(TASK INSTRUCTIONS)
Leave out the pictures and retype, exactly, the lines below from the line with "486x810 pixels. At" up to and including the line with "This screenshot has width=924, height=569.", nothing more.

*** MATERIAL SHOWN ***

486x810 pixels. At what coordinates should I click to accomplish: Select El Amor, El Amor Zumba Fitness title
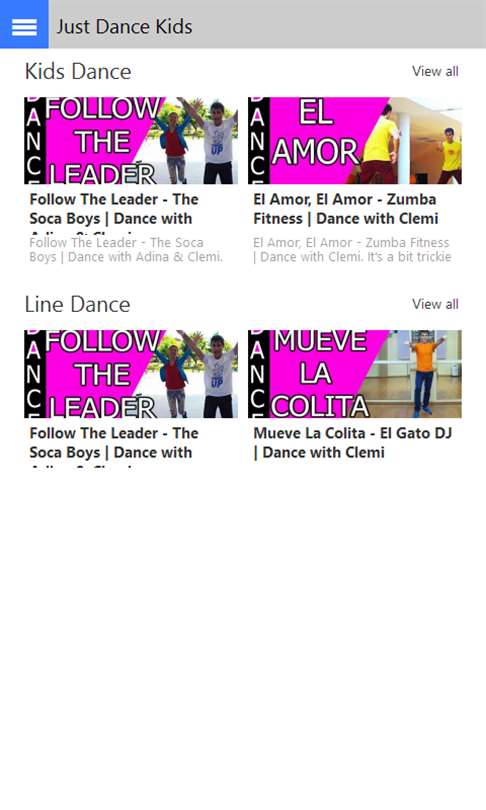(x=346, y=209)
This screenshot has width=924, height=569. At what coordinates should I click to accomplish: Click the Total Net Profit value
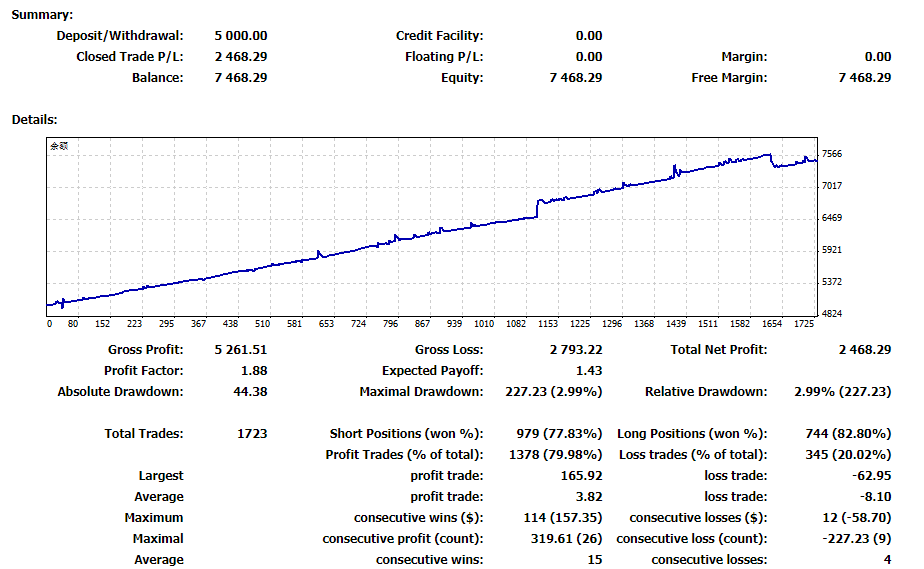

*** End of MATERIAL SHOWN ***
*** MATERIAL SHOWN ***

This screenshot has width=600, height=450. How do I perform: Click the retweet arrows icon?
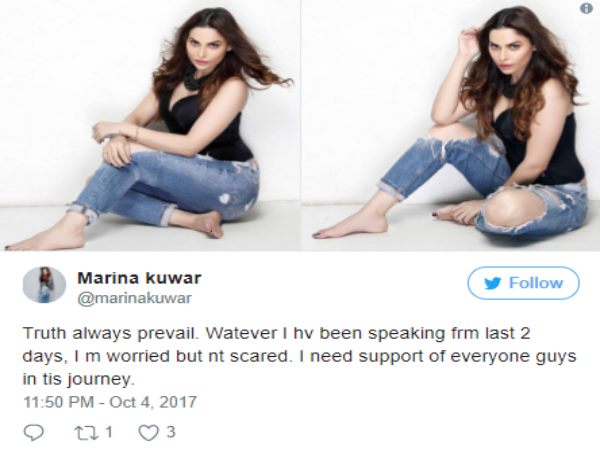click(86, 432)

*** End of MATERIAL SHOWN ***
*** MATERIAL SHOWN ***

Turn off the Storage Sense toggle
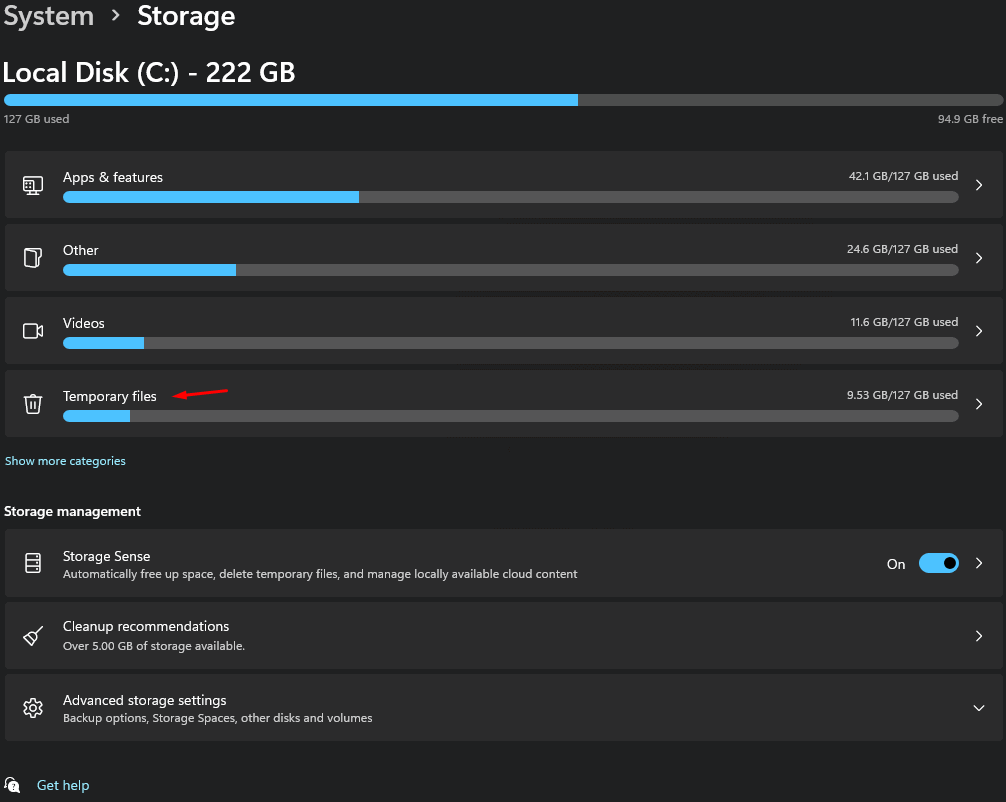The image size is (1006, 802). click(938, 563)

*** End of MATERIAL SHOWN ***

(RESULT OF THIS EXERCISE)
486x810 pixels. At what coordinates should I click to accomplish: Select El Amor, El Amor Zumba Fitness title
(x=346, y=209)
This screenshot has width=924, height=569. At what coordinates should I click to accomplish: Click the Total Net Profit value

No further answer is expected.